We are pleased to announce the release of OpenMD version 1.1.2. This version is largely a bugfix and performance release, and is recommended for all users of OpenMD. New things include:

  • Fixed a bug with FCFLAGS in the configure script
  • Fixed a configure script bug for qhull with C++ compilers
  • Fixed a bug with the conserved quantity in NPTxyz
  • Performance enhancements in main force loop (replaced slow anint with floor & ceiling) (10-20% speedup!)

OpenMD version 1.1.1

We are pleased to announce the release of OpenMD version 1.1.1. This version is largely a bugfix release, and is recommended for all users of OpenMD. New things include:

  • Fixed calls to getCharge for non-charge atoms (triggered by shifted pot / shifted force computations of self-self interactions without point charges on topologically connected molecules).
  • gcc 4.4 compatibility in ProgressBar
  • Revamped the visitor architecture to allow for easier conversion of internal data structures into xyz files for export and display.
  • Added svn revision numbering for banner display.

OpenMD version 1.1

We are pleased to announce the release of OpenMD version 1.1. This version fixes a number of bugs and provides extended functionality for some of the utility programs.

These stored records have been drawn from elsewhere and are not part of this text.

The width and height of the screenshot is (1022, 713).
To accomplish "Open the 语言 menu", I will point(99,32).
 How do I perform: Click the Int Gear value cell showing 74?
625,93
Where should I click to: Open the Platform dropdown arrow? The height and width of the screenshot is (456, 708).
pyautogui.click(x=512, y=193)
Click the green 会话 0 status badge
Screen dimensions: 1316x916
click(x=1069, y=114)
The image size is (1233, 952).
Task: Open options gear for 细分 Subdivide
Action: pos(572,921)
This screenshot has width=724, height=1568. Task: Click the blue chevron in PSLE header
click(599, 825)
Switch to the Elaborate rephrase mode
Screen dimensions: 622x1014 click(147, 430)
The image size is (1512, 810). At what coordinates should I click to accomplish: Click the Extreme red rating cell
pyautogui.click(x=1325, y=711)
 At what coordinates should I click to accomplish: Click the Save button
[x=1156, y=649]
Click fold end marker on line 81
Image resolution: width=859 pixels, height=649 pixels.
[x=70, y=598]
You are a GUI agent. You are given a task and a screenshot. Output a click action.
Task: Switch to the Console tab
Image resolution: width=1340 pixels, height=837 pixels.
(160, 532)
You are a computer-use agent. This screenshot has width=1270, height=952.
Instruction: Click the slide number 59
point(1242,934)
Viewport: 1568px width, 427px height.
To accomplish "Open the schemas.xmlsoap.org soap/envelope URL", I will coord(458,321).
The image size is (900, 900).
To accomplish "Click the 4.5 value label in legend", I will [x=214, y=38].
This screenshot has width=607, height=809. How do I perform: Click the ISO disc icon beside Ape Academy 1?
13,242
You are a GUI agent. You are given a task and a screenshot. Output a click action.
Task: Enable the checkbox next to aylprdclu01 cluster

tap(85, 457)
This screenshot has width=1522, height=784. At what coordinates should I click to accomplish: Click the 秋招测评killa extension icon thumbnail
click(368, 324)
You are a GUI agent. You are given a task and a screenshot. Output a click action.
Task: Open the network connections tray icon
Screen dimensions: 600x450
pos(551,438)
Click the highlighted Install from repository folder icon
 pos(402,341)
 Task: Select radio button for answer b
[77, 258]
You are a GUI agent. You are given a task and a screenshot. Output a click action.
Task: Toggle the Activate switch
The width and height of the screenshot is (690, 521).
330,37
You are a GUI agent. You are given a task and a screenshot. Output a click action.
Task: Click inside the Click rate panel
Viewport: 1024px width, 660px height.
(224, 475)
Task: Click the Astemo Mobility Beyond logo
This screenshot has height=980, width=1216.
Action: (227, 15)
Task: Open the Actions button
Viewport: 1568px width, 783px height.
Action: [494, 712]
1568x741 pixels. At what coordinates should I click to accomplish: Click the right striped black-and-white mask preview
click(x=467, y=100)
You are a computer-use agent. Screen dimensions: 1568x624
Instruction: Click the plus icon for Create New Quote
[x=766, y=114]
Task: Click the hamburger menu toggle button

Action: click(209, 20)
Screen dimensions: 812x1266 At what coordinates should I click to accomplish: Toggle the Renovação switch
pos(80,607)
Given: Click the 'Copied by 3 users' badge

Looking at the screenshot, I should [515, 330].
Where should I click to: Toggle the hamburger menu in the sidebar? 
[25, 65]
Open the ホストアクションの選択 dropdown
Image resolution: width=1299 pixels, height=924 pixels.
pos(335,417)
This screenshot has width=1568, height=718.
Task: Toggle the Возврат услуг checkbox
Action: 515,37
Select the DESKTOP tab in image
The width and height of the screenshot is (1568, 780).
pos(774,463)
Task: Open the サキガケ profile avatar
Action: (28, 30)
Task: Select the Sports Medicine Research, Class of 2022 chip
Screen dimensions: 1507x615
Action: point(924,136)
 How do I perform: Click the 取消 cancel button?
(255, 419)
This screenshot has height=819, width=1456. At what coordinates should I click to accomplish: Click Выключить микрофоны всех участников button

It is recommended for all users of OpenMD. New things include:

  • Added a Progress bar to print out how long the simulation has remaining.
  • Fixed ConvexHull code and added “select hull” as valid selection syntax.
  • Fixed over-specificity in md-solvator and fixed installation bug.
  • Fixed parameter typo for minimizer.
  • Fixed gradients for minimization of rigid bodies
  • Added EAM line for Art Voter’s aluminium potential
  • Added NaN / INF detectors to DumpWriter and StatWriter
  • Added a new correlation function (gofrz) to do slab-segregated g(r) calculations. This computes at g(r) for pairs while requiring the z coordinates of the two sites to be at fixed separations. The data is output in: r, z, g(r,z).
  • Fixed a number of bugs in GhostBend and GhostTorsion.
  • Fixed a bug in Torsion (and GhostTorsion) triggered by configurations with colinear atoms. The problem was discovered by Brett Donovan. Thanks, Brett!
  • Added a new CosineBendType
  • Updated the visitor architecture to make it easier to extend
  • Updated Dump2XYZ to output velocities, forces, or vectors if requested.